If you look down a bit, they list the Bald Eagle egg as increasing its mercury contamination from .35 in 1974 to .84 in 1979–doubled.
Further down, it lists a cat that ate fish below a chloralkali plant–look at the fur: 121 mg mercury /kg
The harbor seal in California: 269 mg/kg
The striped dolphin in Japan: 205 mg (in the liver)
The sea lion in California: from 73.0 to 1,026 mg/kg
The paper goes on to summarize that mercury in birds was highest by those that ate fish and other birds.
More from the paper:
The most probable source of recent elevated Hg residues in feathers of the Finnish sparrowhawk (Accipiter nisus) was from consumption of avian granivores that had become contaminated as a result of eating seeds treated withorganomercury compounds; in 1981, 5.6 tons of methoxyethylmercury compounds were used in Finnish agriculture for protection of seeds against fungi (Solonen and Lodenius 1984).
Another reason to push for sustainable farming practices…birds being contaminated by mercury application (as a fungicide) by farmers.
This is an understatement:
Mercury is a known mutagen, teratogen, and carcinogen.

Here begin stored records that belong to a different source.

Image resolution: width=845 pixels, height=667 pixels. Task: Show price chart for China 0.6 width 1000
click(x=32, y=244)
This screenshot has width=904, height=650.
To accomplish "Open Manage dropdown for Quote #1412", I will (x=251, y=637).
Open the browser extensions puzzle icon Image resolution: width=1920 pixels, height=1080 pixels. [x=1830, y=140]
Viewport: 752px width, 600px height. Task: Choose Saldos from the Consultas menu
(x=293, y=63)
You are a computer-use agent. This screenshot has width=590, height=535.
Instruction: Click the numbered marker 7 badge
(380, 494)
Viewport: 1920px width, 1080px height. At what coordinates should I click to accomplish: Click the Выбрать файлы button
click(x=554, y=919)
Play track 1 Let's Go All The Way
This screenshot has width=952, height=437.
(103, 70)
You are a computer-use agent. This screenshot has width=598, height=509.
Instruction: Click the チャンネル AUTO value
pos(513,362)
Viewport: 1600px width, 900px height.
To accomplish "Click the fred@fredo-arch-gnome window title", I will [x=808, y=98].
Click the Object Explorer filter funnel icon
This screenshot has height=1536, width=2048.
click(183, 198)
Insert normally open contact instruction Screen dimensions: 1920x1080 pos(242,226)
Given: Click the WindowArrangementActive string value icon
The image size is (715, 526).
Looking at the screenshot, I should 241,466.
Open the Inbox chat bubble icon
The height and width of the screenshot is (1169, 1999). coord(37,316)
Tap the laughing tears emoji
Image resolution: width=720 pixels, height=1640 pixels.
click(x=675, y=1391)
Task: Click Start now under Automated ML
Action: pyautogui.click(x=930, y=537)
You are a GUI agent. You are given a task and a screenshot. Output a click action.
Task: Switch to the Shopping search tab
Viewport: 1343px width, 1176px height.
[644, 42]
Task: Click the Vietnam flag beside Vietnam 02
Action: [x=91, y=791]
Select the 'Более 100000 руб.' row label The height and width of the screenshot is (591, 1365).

At comparatively low concentrations in birds and mammals, it adversely affects reproduction, growth and development, behavior, blood and serum chemistry, motor coordination, vision, hearing, histology, and metabolism. It has a high potential for bioaccumulation and biomagnification, and is slow to depurate.
Mutagens change your DNA. Teratogen is a fancy word for birth defects. And of course, carcinogen is cancer causing. Note that this states low concentrations affect behavior–hence my concern about the seagulls attacking the whale is not normal behavior and that’s why I suspect mercury (or other toxins).
This also applies to we mammals by the way:
Mercury has no known physiological function (EPA 1985). In humans and other mammals, it causes teratogenic, mutagenic, and carcinogenic effects; the fetus is the most sensitive life stage (NAS 1978; Chang 1979; Khera 1979; EPA 1980, 1985; Elhassani 1983; Greener and Kochen 1983; Clarkson et al. 1984). Methylmercury irreversibly destroys the neurons of the central nervous system. Frequently, a substantial latent period intervenes between the cessation of exposure to Hg and the onset of signs and symptoms; this interval is usually measured in weeks or months, but sometimes in years (Clarkson et al. 1984). At high sublethal doses in man, mercury causes cerebral palsy, gross motor and mental impairment, speech disturbances, blindness, deafness, microcephaly, intestinal disturbances, tremors, and tissue pathology (Chang 1979; EPA 1980, 1985; Elhassani 1983; Clarkson et al. 1984). Pathological and other effects of Hg may vary from organ to organ, depending on factors such as the effective toxic dose in the organ, the compound involved and its metabolism within the organ, the duration of exposure, and the other contaminants to which the animal is concurrently exposed (Chang 1979). Many compounds–especially salts of selenium–protect humans and other animals against mercury toxicity, although their mode of action is not clear (NAS 1978; Chang 1979; EPA 1980, 1985; Eisler 1985).